The RETINOBLASTOMA (RB) pathway represents a second major tumour suppressor pathway that is deregulated in many soft tissue sarcomas. Individuals inheriting germline RB somatic mutations typically develop malignant tumours of the eye early in life. However, in addition to retinal malignant tumours, these children have a significantly higher propensity to develop soft tissue sarcomas than the general population . While the inheritance of germline RB alterations increases the risk of sarcoma, there are also numerous examples of sporadic sarcomas harboring spontaneous mutations and deletions in RB, particularly osteosarcomas and rhabdomyosarcomas . Furthermore, P16INK4A, a negative regulator of the cyclin dependent kinase (CDK)-CYCLIN complexes that phosphorylate and activate RB, is often deleted in soft tissue sarcomas . Together, these findings illustrate the importance of RB pathway in sarcomagenesis.

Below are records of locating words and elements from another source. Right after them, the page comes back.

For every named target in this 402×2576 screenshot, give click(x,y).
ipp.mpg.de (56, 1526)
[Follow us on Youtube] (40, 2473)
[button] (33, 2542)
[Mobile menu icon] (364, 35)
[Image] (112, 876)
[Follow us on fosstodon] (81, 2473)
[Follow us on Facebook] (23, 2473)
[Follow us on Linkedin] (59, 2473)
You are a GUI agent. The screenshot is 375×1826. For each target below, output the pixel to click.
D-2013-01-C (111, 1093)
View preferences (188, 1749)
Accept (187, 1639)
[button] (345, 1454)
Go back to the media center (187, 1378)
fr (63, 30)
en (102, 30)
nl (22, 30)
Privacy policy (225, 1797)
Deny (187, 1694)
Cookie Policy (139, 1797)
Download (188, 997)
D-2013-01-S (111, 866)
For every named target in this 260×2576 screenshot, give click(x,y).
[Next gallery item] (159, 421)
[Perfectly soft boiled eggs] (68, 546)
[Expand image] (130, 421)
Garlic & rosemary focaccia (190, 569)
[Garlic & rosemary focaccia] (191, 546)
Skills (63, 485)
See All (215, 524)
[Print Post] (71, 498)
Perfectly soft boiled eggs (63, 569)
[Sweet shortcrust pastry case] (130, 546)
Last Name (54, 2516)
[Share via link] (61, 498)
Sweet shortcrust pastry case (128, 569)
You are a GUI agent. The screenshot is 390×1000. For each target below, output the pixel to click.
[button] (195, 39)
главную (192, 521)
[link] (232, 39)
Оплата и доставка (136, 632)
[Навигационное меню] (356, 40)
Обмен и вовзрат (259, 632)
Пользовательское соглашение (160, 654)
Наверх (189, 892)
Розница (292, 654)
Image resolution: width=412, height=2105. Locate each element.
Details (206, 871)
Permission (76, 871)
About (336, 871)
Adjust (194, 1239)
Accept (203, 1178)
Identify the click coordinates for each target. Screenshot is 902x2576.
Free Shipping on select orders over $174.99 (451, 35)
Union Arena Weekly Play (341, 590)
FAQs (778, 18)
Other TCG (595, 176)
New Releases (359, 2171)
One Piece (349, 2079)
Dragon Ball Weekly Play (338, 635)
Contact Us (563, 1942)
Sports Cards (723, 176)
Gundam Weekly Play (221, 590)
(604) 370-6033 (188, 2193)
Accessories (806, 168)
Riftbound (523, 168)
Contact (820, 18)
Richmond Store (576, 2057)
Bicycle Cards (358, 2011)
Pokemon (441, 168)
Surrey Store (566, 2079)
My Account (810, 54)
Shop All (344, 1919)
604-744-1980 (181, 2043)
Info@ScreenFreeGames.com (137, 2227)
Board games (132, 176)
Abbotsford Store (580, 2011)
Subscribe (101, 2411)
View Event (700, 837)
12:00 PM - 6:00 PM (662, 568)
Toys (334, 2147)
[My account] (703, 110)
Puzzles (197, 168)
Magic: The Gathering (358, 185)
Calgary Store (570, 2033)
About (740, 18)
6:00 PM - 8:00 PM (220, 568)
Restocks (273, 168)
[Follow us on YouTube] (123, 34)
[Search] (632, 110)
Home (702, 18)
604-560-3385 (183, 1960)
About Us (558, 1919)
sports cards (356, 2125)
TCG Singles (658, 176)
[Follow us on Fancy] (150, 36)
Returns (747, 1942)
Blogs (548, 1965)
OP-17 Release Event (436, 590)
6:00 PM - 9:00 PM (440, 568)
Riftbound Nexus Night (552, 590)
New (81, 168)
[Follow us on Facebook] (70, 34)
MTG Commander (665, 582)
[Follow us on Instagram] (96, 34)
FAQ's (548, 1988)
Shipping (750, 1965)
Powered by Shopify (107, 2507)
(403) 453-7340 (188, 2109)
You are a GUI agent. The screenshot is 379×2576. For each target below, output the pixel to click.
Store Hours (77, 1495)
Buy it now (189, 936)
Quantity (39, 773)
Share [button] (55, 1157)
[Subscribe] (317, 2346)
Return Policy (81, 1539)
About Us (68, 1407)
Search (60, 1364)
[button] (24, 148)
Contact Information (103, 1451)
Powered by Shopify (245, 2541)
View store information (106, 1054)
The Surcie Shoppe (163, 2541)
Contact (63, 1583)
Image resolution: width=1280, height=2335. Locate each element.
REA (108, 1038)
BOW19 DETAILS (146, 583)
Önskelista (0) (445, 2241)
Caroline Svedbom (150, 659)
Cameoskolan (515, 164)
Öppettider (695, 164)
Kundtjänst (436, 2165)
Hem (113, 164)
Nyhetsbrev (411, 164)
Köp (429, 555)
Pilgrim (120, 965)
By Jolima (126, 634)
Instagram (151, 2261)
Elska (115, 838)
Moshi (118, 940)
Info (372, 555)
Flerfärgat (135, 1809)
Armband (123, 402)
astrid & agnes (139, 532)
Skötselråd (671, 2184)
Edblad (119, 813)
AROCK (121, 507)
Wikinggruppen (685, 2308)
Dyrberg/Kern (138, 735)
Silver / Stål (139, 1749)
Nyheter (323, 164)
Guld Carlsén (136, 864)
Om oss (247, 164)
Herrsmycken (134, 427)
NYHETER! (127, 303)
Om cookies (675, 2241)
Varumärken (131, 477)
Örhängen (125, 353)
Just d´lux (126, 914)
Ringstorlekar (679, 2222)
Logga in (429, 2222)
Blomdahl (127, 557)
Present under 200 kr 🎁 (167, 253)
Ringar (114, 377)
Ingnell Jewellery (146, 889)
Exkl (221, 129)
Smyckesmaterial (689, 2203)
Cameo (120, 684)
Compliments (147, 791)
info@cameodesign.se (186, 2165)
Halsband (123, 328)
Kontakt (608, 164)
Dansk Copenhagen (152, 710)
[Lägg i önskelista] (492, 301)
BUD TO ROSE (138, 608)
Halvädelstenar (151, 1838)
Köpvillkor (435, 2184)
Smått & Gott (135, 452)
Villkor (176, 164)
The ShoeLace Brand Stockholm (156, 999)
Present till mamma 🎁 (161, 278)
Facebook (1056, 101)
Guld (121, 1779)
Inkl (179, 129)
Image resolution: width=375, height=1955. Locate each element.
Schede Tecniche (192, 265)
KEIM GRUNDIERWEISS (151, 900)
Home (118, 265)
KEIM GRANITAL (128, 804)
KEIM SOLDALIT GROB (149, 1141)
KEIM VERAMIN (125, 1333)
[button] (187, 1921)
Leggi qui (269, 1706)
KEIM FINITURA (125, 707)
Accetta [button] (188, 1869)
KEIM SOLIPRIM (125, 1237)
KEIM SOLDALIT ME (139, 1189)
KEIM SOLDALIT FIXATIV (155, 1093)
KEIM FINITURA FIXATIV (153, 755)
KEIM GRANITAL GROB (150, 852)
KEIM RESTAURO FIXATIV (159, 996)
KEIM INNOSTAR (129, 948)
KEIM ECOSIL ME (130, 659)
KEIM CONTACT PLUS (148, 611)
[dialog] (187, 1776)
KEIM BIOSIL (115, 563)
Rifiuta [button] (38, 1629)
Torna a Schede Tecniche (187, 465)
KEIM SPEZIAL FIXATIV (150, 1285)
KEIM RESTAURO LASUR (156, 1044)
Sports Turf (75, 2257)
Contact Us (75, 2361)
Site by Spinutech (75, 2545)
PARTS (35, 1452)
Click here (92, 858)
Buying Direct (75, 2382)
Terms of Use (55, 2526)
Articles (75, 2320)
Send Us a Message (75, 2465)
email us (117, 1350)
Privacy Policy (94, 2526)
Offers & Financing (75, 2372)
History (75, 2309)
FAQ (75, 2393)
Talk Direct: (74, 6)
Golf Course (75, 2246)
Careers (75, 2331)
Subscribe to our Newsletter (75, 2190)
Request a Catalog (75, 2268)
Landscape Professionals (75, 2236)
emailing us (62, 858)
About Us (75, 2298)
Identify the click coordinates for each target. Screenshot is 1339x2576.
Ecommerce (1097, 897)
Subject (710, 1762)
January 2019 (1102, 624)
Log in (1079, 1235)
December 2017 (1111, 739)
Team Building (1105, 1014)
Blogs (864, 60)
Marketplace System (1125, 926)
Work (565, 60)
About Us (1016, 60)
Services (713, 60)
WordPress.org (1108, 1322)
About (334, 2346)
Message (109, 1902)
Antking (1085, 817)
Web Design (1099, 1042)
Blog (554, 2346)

The prominent differences in the cellular origins of soft tissue sarcomas including U-LMS, the lack of availability of tumor specimens, and the heterogeneity inherent within individual tumors has impeded our ability to fully understand the biology of soft tissue sarcomas. However, given the availability of numerous genetic knock-outs, knock-ins, and conditional alleles coupled with the numerous of tissue-specific Cre-recombinase expressing mouse lines, we now have the ability to systematically and prospectively determine the impact of individual genes and mutations on sarcomagenesis. Going forward, tumor analysis from multiple murine-derived tumor types can be compared, and contrasted in order to identify critical changes in specific soft tissue sarcomas. The molecular approaches have clearly demonstrated that while there are driver somatic mutations/translocations, sarcomagenesis is, in fact, a multi-hit disease. The use of these mouse models mimicking the human disease condition will lead to critical therapeutic approaches, which may lessen the impact of these debilitating diseases.